The issue stems from the fact that generic companies require samples of brand name products in order to develop their generic versions. Companies need somewhere between 1,000 and 5,000 doses of an innovator product to carry out their studies and prove that their new drug is just as effective, if not more so, than the branded one.
However, in an effort to slow generic development and prevent market competition, brand name companies have found ways of withholding these samples. Some companies use a safety strategy with the FDA, known as a risk evaluation and mitigation strategy (REMS), to prevent generic companies from accessing their products. Other companies put a clause into their contract with a distributor to prevent the distribution of their products to any generic company.

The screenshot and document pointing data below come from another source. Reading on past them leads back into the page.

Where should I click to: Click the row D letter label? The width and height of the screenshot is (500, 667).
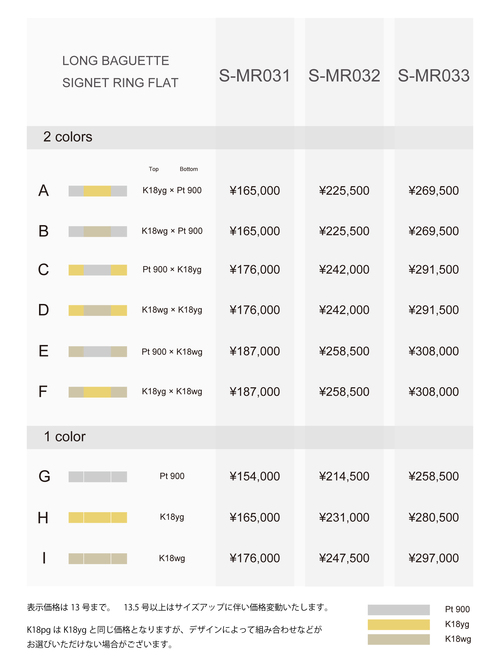pos(43,310)
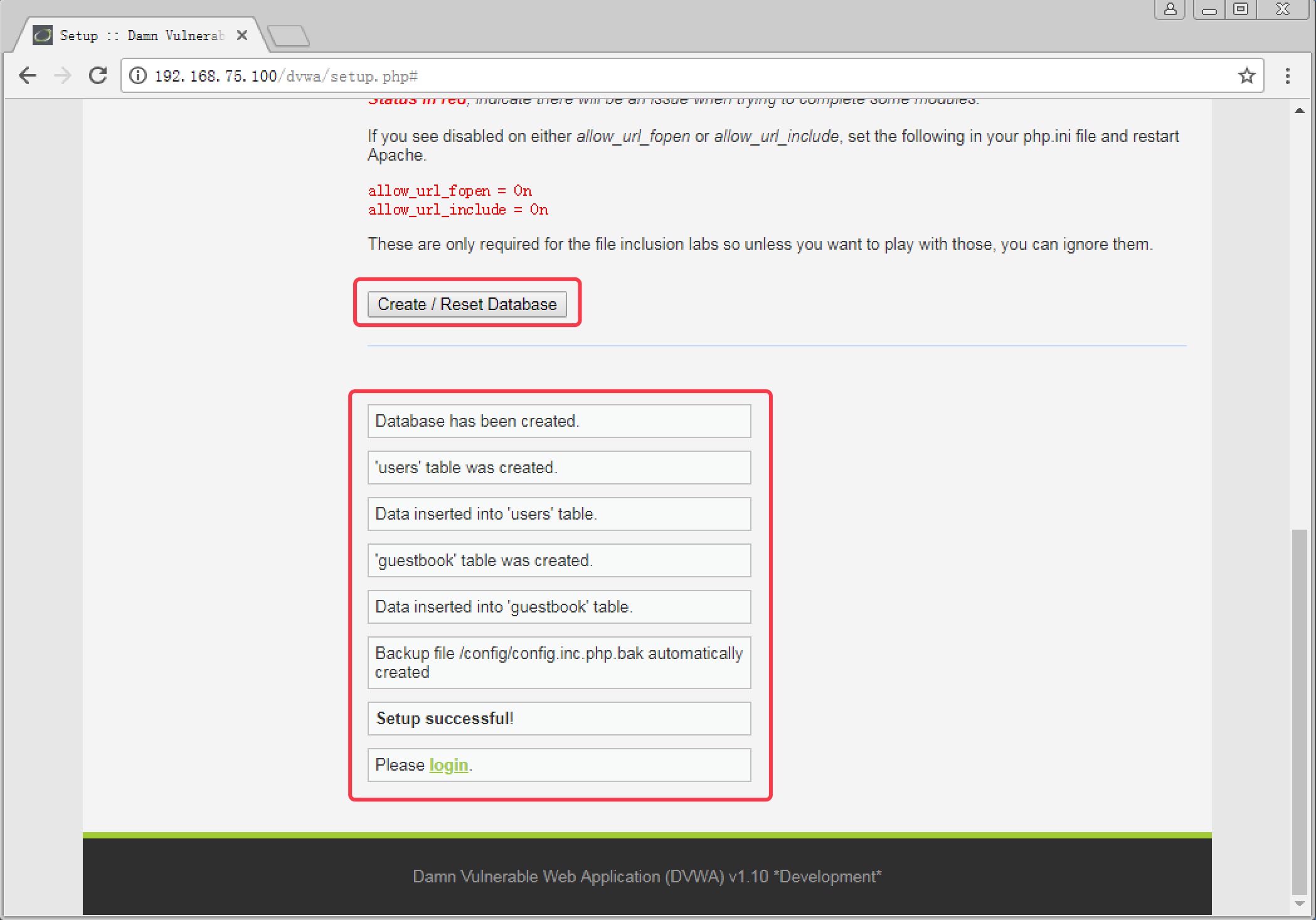1316x920 pixels.
Task: Follow the login link
Action: 448,765
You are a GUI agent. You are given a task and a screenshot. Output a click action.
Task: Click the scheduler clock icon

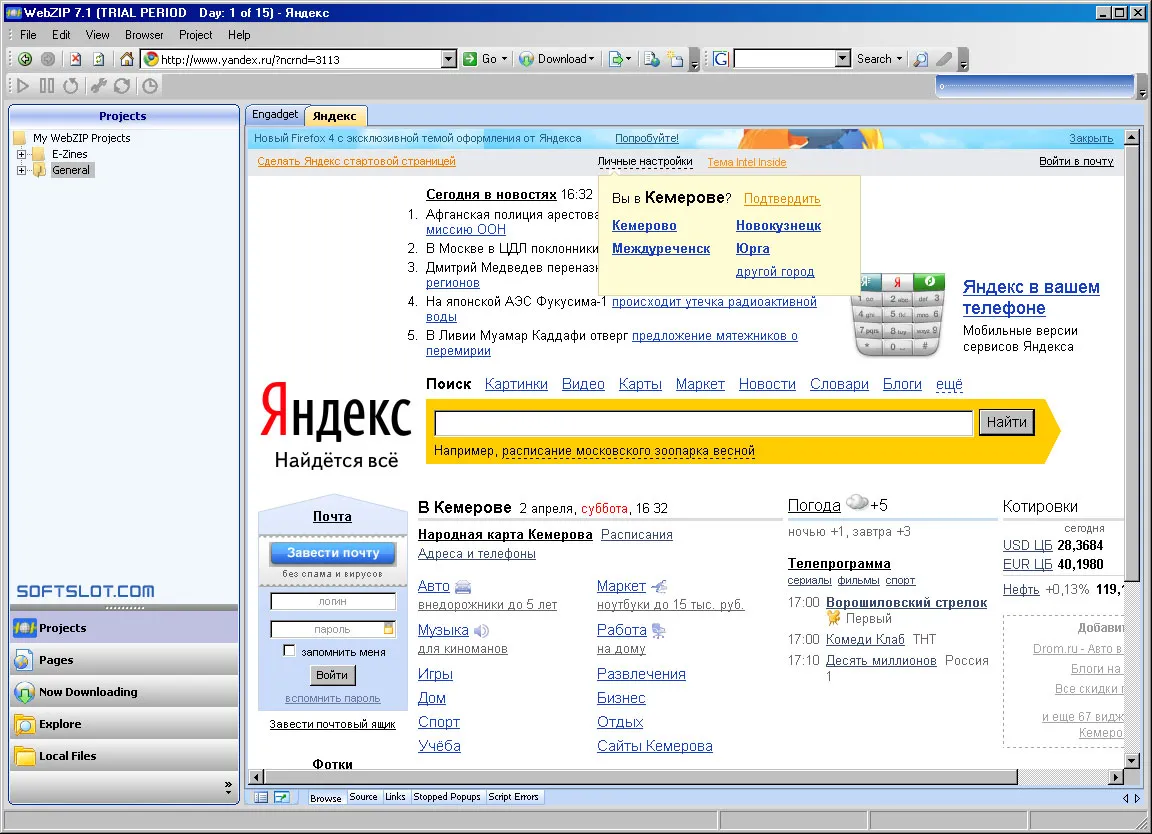(x=150, y=86)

The new list, which has been published on the FDA website, features the names of 39 companies using these delaying tactics, along with the name of their product and a note on how many inquiries the agency has received regarding each company’s samples. According to the FDA, the agency has received over 150 inquiries from generic companies, all of them requesting the FDA’s help gaining access to a branded company’s products. The names of the generic companies sending the inquires have not been disclosed.
The FDA plans to update the list on a semi-annual basis, so that it is kept up-to-date. It is hoped that this initiative will force brand name companies to stop “gaming the system” and will bring the US one step closer to controlling rising drug prices.